For almost 20 years, Texas has led the nation in the number of child deaths in hot cars. The folks at General Motors say the difference between life and death can be a simple reminder and they've developed the technology to do it. Consumer reporter Steve Noviello takes a look.

Leaving a baby behind in your hot car is something you can’t imagine will ever happen to you. But it does happen, often with tragic consequences.

That’s why GM’s new Rear Seat Reminder delivers an audio signal and a text display on your dashboard to remind you to check the back seat when you exit and it senses that you may have left something back there.

The technology was first developed by a female GM safety engineer. She’s also a mother who saw an opportunity to keep families safe and even save lives.

The sensor doesn’t detect children or pets but instead uses rear door usage as an indication that something may be in the rear seat. Anytime you open the rear door while the vehicle is turned on or up to 10 minutes before it is turned on, the technology is activated.

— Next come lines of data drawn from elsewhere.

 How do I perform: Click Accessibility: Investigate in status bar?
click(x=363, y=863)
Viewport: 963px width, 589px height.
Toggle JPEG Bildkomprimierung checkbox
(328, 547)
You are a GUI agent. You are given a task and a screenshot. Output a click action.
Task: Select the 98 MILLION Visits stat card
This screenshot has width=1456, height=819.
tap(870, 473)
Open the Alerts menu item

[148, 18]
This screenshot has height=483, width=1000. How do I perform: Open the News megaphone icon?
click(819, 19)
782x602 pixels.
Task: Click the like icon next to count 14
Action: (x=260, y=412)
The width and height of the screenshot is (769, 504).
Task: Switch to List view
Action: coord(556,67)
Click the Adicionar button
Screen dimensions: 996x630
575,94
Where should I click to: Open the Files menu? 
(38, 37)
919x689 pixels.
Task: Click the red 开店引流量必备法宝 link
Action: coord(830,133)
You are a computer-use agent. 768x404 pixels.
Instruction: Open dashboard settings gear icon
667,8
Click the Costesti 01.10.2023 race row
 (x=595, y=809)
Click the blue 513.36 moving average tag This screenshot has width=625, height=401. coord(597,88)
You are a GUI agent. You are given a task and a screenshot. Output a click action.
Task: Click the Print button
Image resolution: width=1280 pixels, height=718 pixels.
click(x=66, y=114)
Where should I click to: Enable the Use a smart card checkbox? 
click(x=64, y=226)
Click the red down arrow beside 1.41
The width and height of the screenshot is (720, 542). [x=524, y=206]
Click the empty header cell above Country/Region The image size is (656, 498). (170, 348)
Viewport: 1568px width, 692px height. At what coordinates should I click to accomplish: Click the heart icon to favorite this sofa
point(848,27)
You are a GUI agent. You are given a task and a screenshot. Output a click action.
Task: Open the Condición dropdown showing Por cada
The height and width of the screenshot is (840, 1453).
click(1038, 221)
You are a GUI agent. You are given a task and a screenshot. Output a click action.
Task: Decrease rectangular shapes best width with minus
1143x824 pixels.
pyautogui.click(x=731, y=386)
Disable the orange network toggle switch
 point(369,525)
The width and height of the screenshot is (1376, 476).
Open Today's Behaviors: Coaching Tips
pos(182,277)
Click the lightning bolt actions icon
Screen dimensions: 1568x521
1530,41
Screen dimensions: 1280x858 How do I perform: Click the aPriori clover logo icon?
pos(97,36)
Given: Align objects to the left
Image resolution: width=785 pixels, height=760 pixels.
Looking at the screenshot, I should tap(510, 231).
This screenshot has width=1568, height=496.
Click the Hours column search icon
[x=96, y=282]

That way the reminder only sounds when there’s a chance you’ve left something in the back seat. This cuts down on the likelihood you’ll get desensitized to something you hear each time you drive.

The technology is so important it’s even being adopted by other manufacturers, which is a bit of a Catch 22. Because the elements that keep you very comfortable in the cabin, like sound dampening and climate control insulation, are the same elements that trap heat inside and create temperatures which are exponentially higher in the vehicle than they are outside.

Forget what the mercury says. The danger is there even when you think it’s not as hot today.